2012-05-15 07:15:29 AM

thamike: Jamieboy: When did elementary schools start publishing year books?

Are you serious?


I've never heard of elementary schools doing that either. Is it a regional thing?
 
2012-05-15 07:16:55 AM
All of my son's friends tend to write HAGS in yearbooks because it's too difficult to spell out Have A Great Summer.

/lazy kids.
//lawn.
 
2012-05-15 07:23:17 AM
I swear, history will look back on testing and laugh it's ass off at how stupid people were. It makes the era of digital watches look enlightened.

"Didn't they have phones? With voice mail? And email? Why did they type gibberish and actually pay more money for it?"

"Because people are basically morons."
 
2012-05-15 07:25:07 AM
Kids were doing this when I graduated--in 1977.

\shut up young whippersnappers.
 
2012-05-15 07:28:13 AM
Favorite Army Acronym
BOHICA
Bend over, here it comes again
 
2012-05-15 07:28:40 AM
DIAF.
 
2012-05-15 07:28:55 AM
FU
 
2012-05-15 07:31:27 AM

Spanky McStupid: DIAF.


FFS DIAF

FTFM
 
2012-05-15 07:32:11 AM

ChubbyTiger: Also, whiskey tango foxtrot.
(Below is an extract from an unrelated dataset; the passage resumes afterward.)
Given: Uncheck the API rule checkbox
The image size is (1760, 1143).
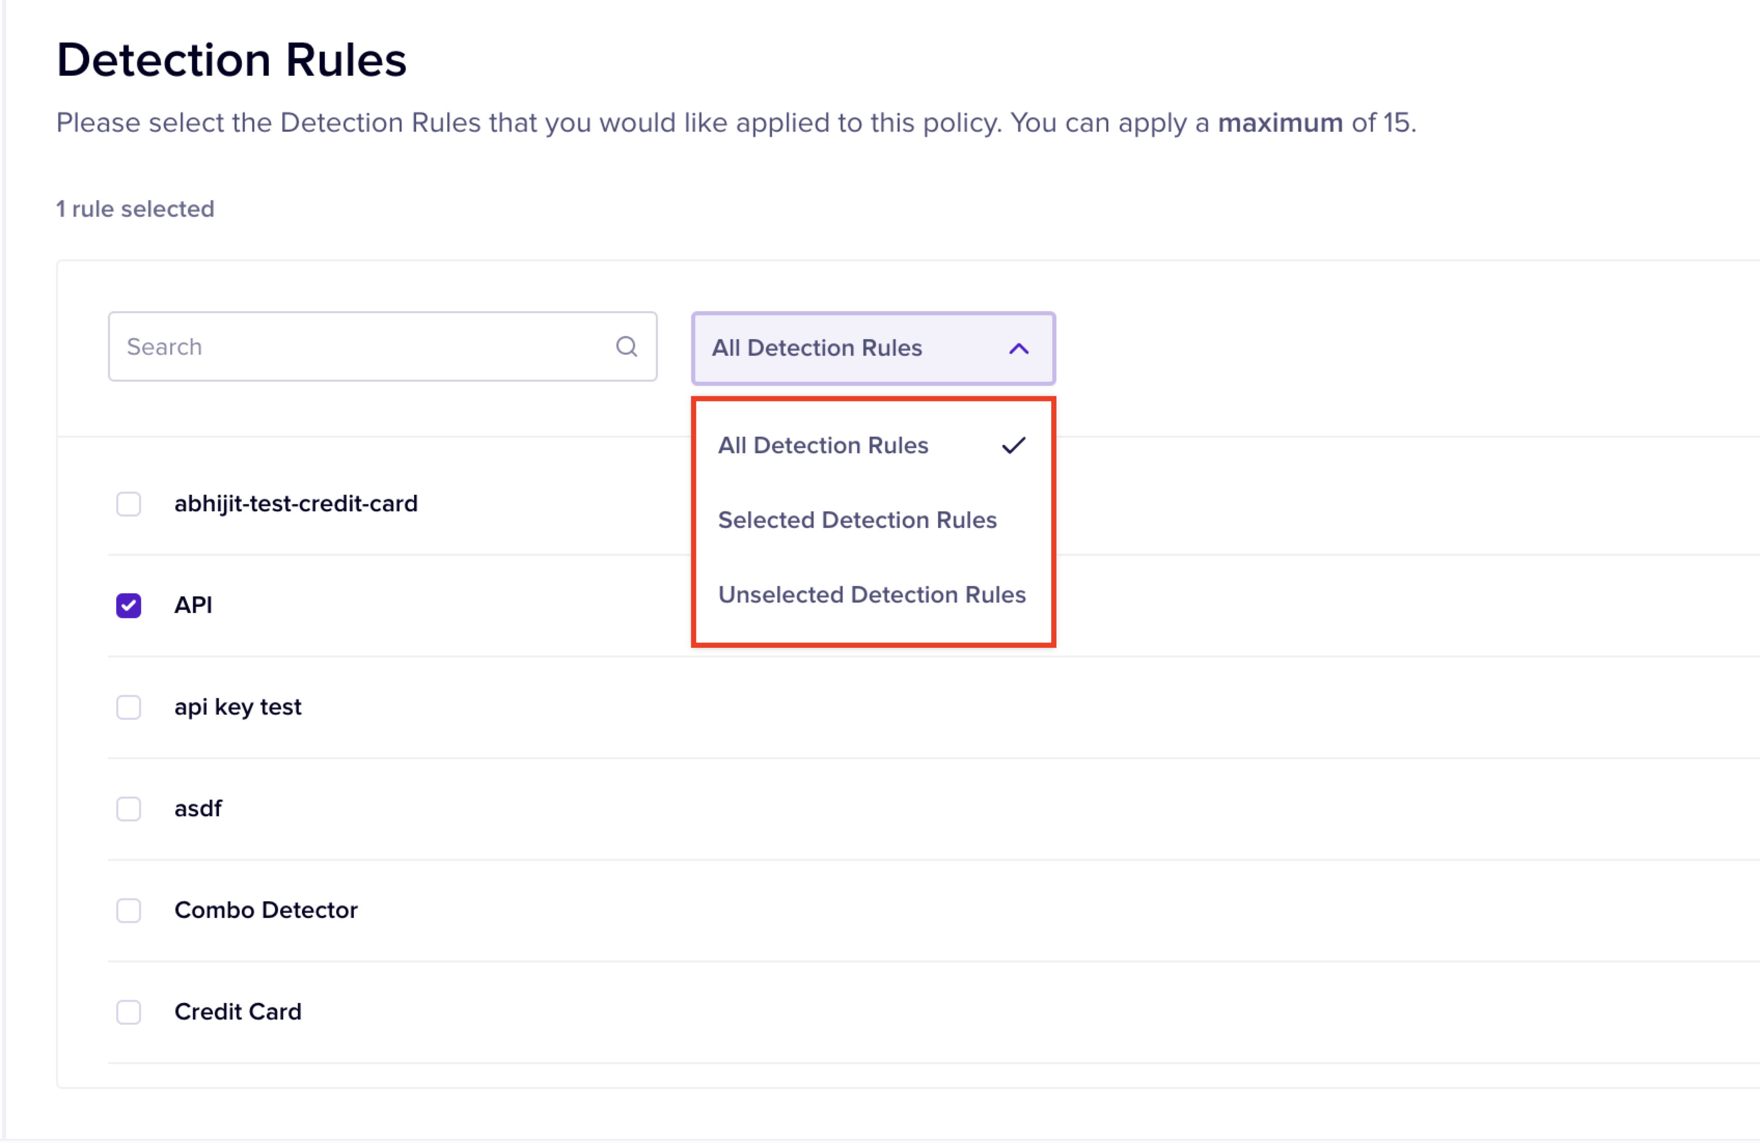Looking at the screenshot, I should pyautogui.click(x=129, y=606).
I think this would a great way for the kids to combat this policy... learn the Phonetic Alphabet (it's not that hard, especially if a kid is motivated) to "write out" the acronyms. Of course it's not shorter, but that's not the point.
 
2012-05-15 07:35:27 AM

nickerj1: A friend overheard a conversation I had with a coworker one day. Afterwards, the friend was basically WTF?
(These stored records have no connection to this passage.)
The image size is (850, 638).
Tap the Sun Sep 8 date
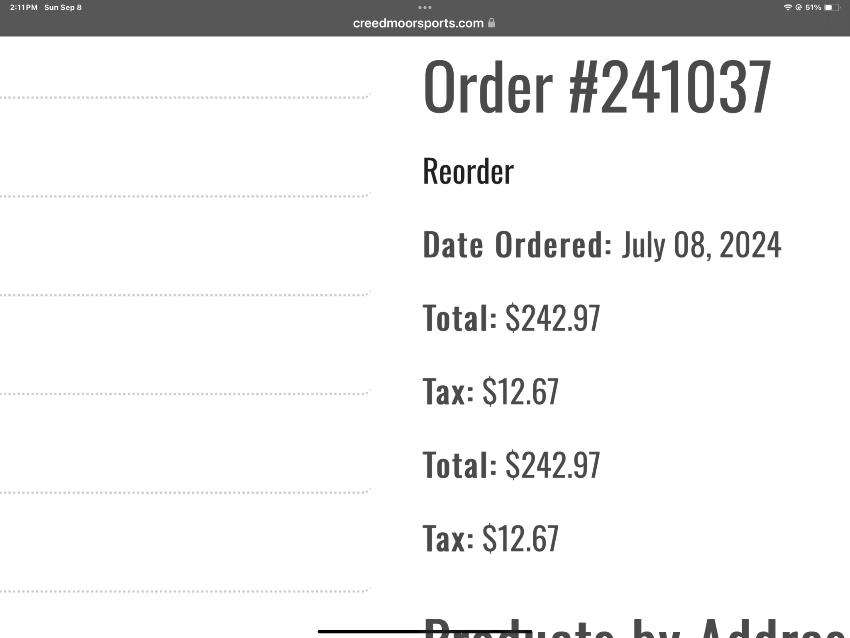63,7
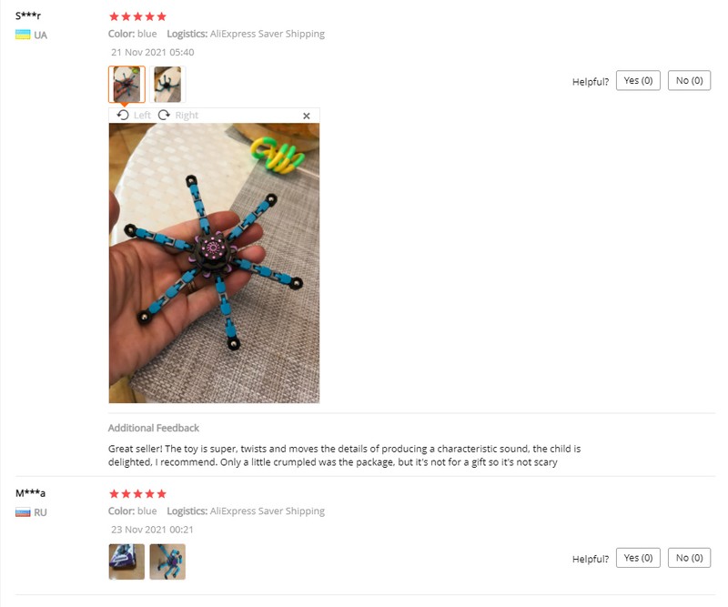The height and width of the screenshot is (607, 728).
Task: Vote Yes on M***a's review
Action: pyautogui.click(x=638, y=558)
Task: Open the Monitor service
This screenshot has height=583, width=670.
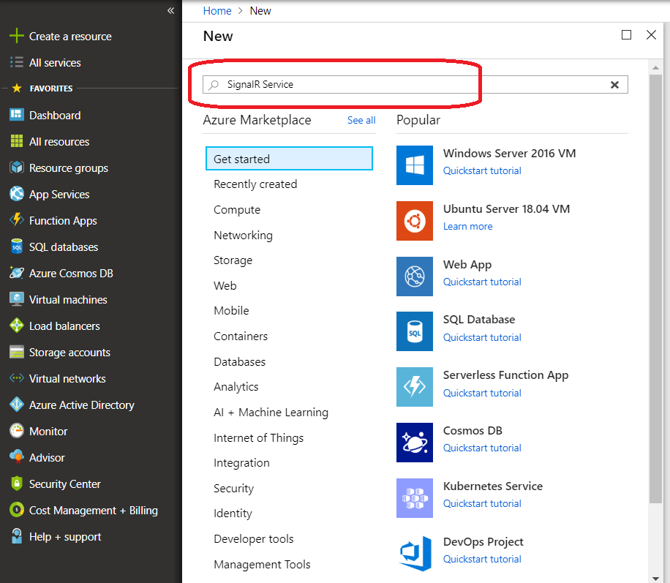Action: [x=50, y=431]
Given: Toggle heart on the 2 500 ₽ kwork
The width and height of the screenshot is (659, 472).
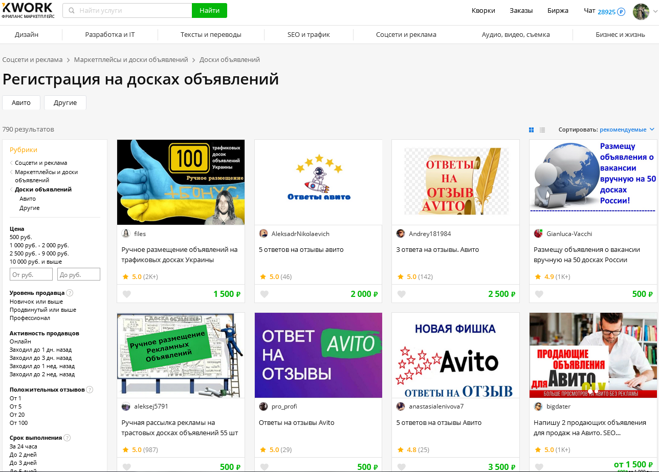Looking at the screenshot, I should click(402, 294).
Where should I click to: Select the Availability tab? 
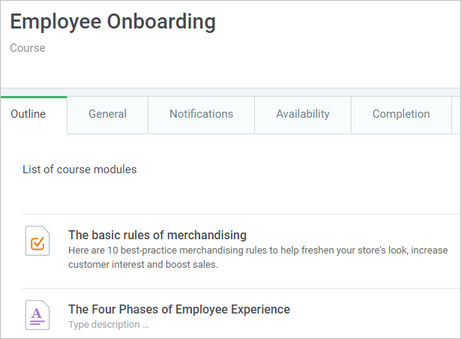(302, 114)
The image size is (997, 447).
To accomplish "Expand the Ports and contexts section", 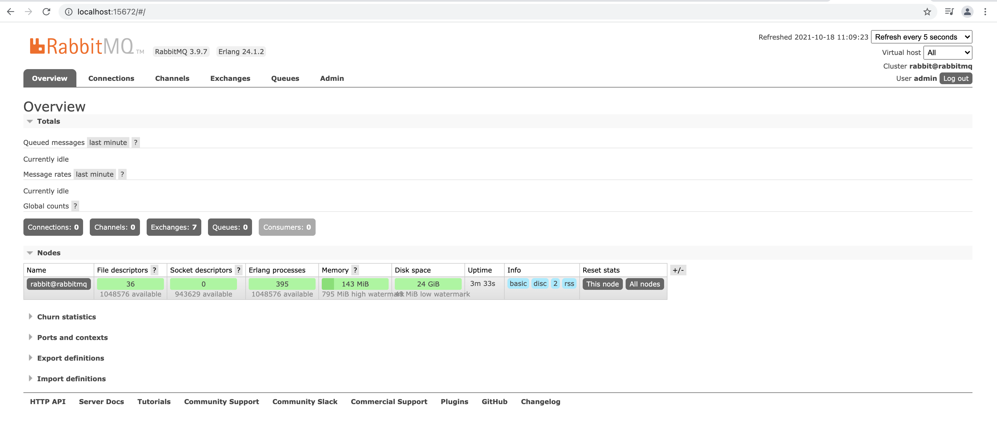I will coord(72,337).
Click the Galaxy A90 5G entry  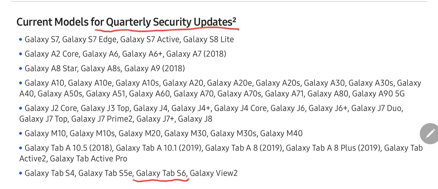tap(378, 94)
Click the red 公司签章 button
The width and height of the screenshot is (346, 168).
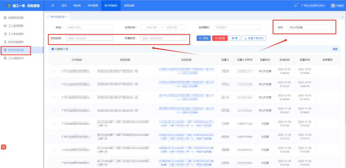tap(220, 38)
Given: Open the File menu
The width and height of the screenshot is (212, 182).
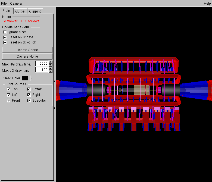Looking at the screenshot, I should click(4, 4).
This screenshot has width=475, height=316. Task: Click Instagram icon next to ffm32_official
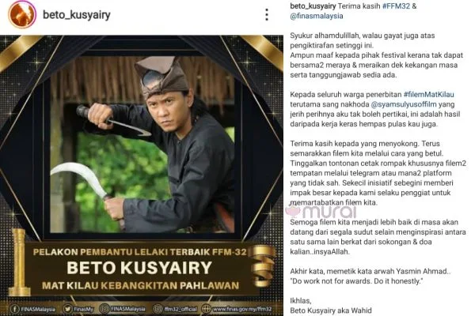pyautogui.click(x=158, y=309)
Apparently my work conversation has so many acronyms in it, it's indecipherable.

/government and their acronyms....


www.daviddylanthomas.com

"Excuse me, sir. Seeing as how the V.P. is such a V.I.P., shouldn't we keep the P.C. on the Q.T.? 'Cause if it leaks to the V.C. he could end up M.I.A., and then we'd all be put on K.P."
 
2012-05-15 07:39:00 AM
I'm OK with this.

/doh
 
2012-05-15 07:41:15 AM

God-is-a-Taco: CSB:

I still remember how I learned what 'WTF' meant. the year was 1998 and my avatar was in the lawless town of Buccaneer's Den.

Someone typed "WTF" after I killed one of the blacksmith NPCs (non-player characters) for his sweet, sweet bascinet and gold coins.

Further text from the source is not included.